Particle in Finite Square Potential Well

Consider a particle of mass $ m$ trapped in a one-dimensional, square, potential well of width $ a$ and finite depth $ V>0$ . Suppose that the potential takes the form

$\displaystyle U(x) = \left\{ \begin{array}{rll} -V &\mbox{\hspace{0.5cm}}&\vert x\vert\leq a/2 [0.5ex] 0&&\mbox{otherwise} \end{array} \right..$ (1179)

Here, we have adopted the standard convention that $ U(x)\rightarrow 0$ as $ \vert x\vert\rightarrow \infty$ . This convention is useful because, just as in classical mechanics, a particle whose overall energy, $ E$ , is negative is bound in the well (i.e., it cannot escape to infinity), whereas a particle whose overall energy is positive is unbound (Fitzpatrick 2012). Because we are interested in bound particles, we shall assume that $ E<0$ . We shall also assume that $ E+V>0$ , in order to allow the particle to have a positive kinetic energy inside the well.

Let us search for a stationary state

$\displaystyle \psi(x,t) = \psi(x) {\rm e}^{-{\rm i} (E/\hbar) t},$ (1180)

whose stationary wavefunction, $ \psi(x)$ , satisfies the time independent Schrödinger equation, (1141). Solutions to (1141) in the symmetric [i.e., $ U(-x)=U(x)$ ] potential (1179) are either totally symmetric [i.e., $ \psi(-x)=\psi(x)$ ] or totally antisymmetric [i.e., $ \psi(-x)=-\psi(x)$ ]. Moreover, the solutions must satisfy the boundary condition

$\displaystyle \psi\rightarrow 0$$\displaystyle \mbox{\hspace{0.5cm}as\hspace{0.5cm}$\vert x\vert\rightarrow\infty$}$$\displaystyle ,$ (1181)

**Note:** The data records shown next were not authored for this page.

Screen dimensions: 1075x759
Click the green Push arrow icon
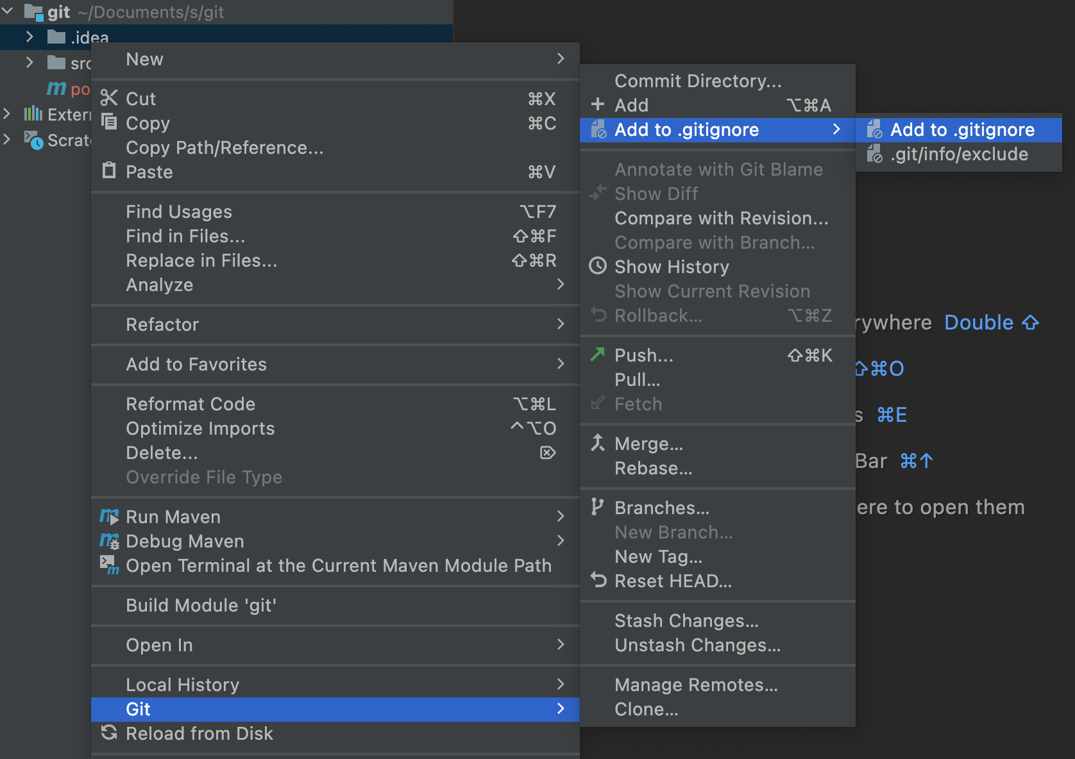[x=598, y=354]
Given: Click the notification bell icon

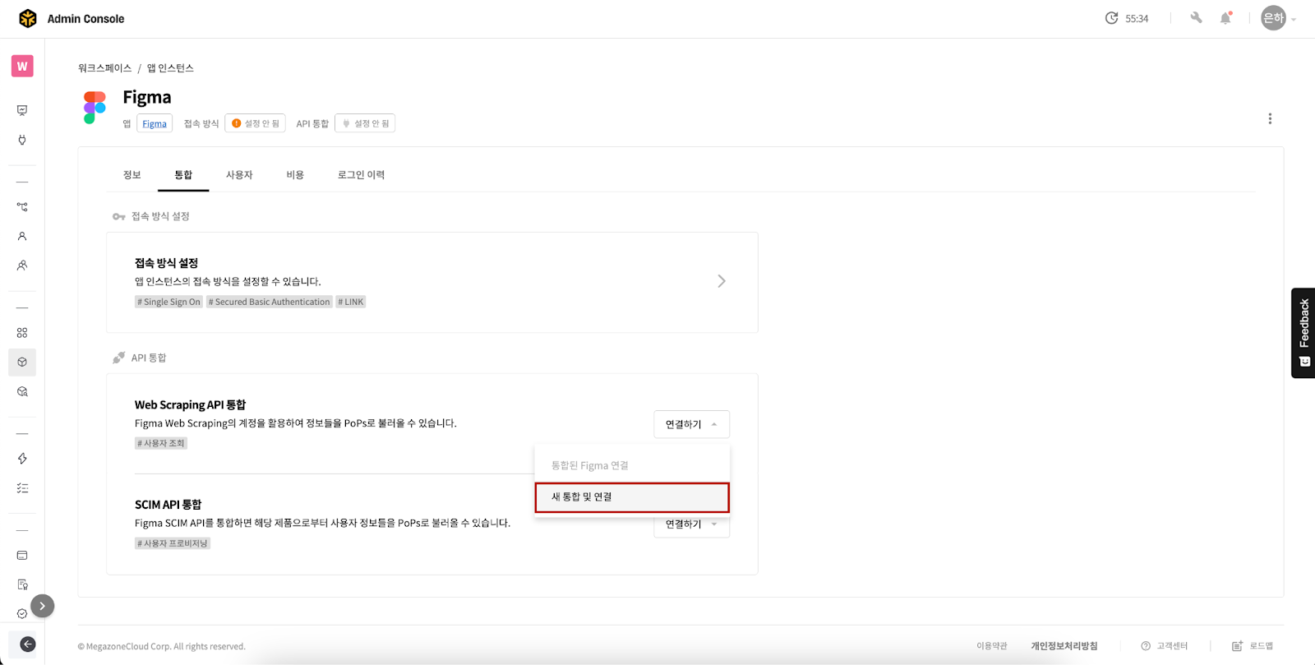Looking at the screenshot, I should [x=1225, y=18].

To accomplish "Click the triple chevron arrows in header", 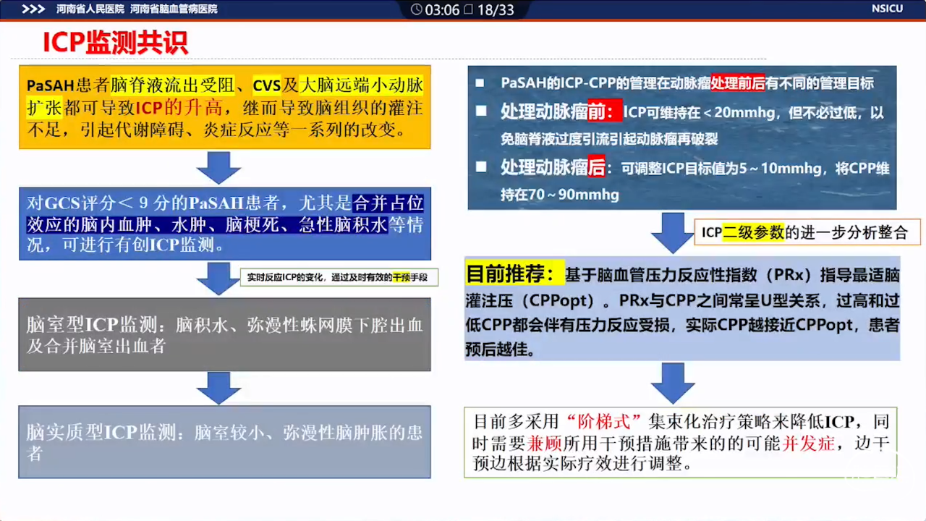I will (x=33, y=9).
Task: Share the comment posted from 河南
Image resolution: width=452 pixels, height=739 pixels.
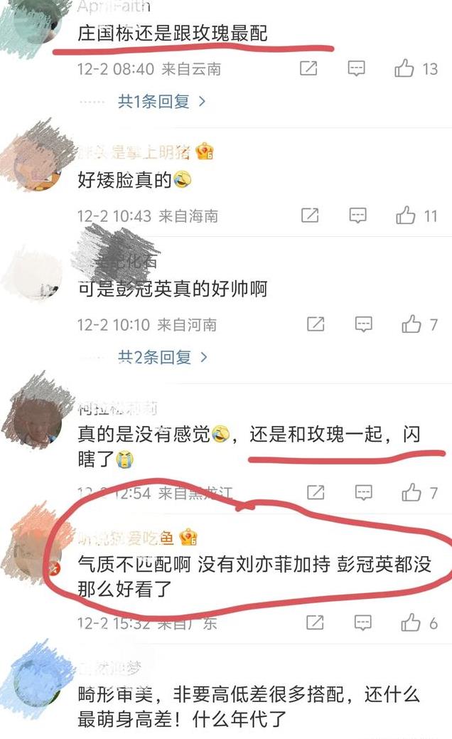Action: [x=316, y=324]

otherwise they would not correspond to bound states.

Let us, first of all, search for a totally symmetric solution. In the region to the left of the well (i.e., $ x<-a/2$ ), the solution of the time independent Schrödinger equation that satisfies the boundary condition $ \psi\rightarrow 0$ as $ x\rightarrow -\infty$ is

$\displaystyle \psi(x) = A {\rm e}^{ q x},$ (1182)

where

$\displaystyle q = \sqrt{\frac{2 m (-E)}{\hbar^2}},$ (1183)

and $ A$ is a constant. By symmetry, the solution in the region to the right of the well (i.e., $ x>a/2$ ) is

$\displaystyle \psi(x) = A\,{\rm e}^{- q\,x}.$ (1184)

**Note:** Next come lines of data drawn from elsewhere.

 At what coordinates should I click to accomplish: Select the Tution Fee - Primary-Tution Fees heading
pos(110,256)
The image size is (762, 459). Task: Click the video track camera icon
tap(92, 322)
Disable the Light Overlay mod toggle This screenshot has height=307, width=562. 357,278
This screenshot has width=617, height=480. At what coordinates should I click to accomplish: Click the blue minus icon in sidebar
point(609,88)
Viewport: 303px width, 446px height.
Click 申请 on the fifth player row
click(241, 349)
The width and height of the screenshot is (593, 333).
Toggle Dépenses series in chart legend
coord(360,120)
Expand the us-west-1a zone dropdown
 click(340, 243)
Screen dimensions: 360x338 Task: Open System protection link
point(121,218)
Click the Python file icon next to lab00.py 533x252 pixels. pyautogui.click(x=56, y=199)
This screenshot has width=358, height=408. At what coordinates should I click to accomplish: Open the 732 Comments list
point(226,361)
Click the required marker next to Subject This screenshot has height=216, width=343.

The solution inside the well (i.e., $ \vert x\vert\leq a/2$ ) that satisfies the symmetry constraint $ \psi(-x)=\psi(x)$ is

$\displaystyle \psi(x) = B\,\cos(k\,x),$ (1185)

where

$\displaystyle k= \sqrt{\frac{2 m (V+E)}{\hbar^2}},$ (1186)

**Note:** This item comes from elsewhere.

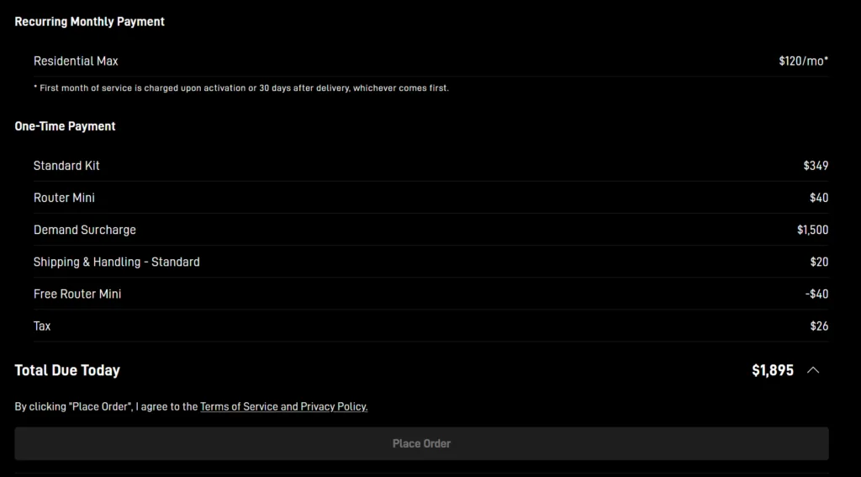Image resolution: width=861 pixels, height=477 pixels.
Task: Click the $349 Standard Kit price
Action: pyautogui.click(x=816, y=166)
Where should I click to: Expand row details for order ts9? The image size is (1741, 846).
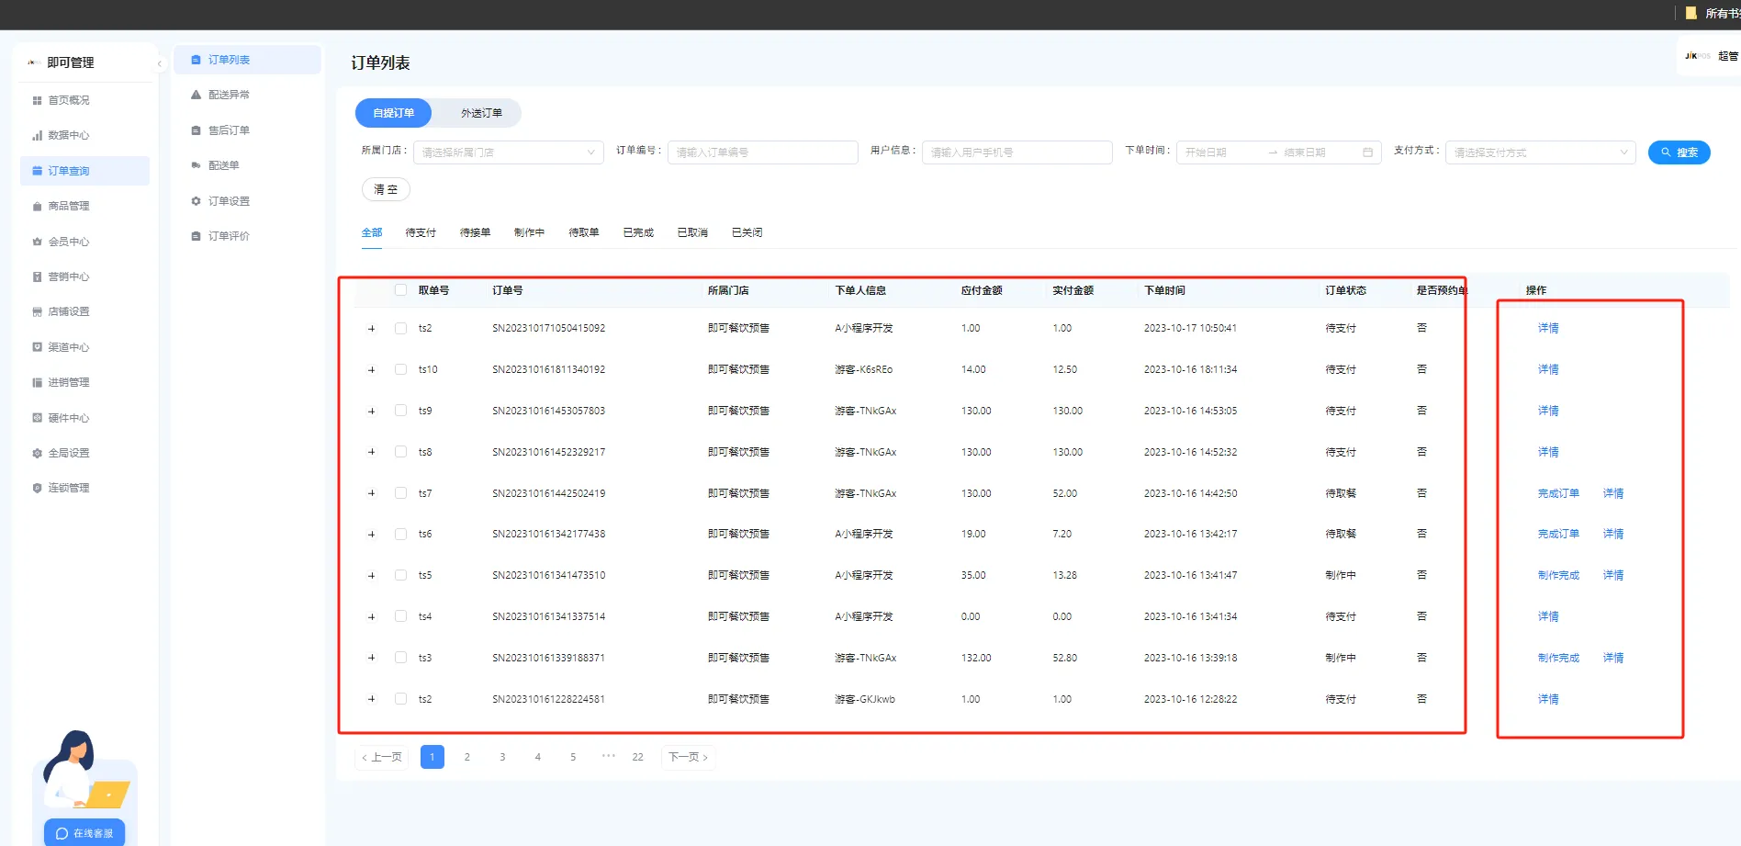[372, 412]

and $ B$ is a constant. The appropriate matching conditions at the edges of the well (i.e., $ x=\pm a/2$ ) are that $ \psi(x)$ and $ d\psi(x)/dx$ both be continuous [because a discontinuity in the wavefunction, or its first derivative, would generate a singular term in the time independent Schrödinger equation (i.e., the term involving $ d^2\psi/dx^2$ ) that could not be balanced]. The matching conditions yield

$\displaystyle q = k\,\tan(k\,a/2).$ (1187)

Let $ y=k\,a/2$ . It follows that

$\displaystyle E = E_0\,y^2 - V,$ (1188)

where

$\displaystyle E_0 = \frac{2\,\hbar^2}{m\,a^2}.$ (1189)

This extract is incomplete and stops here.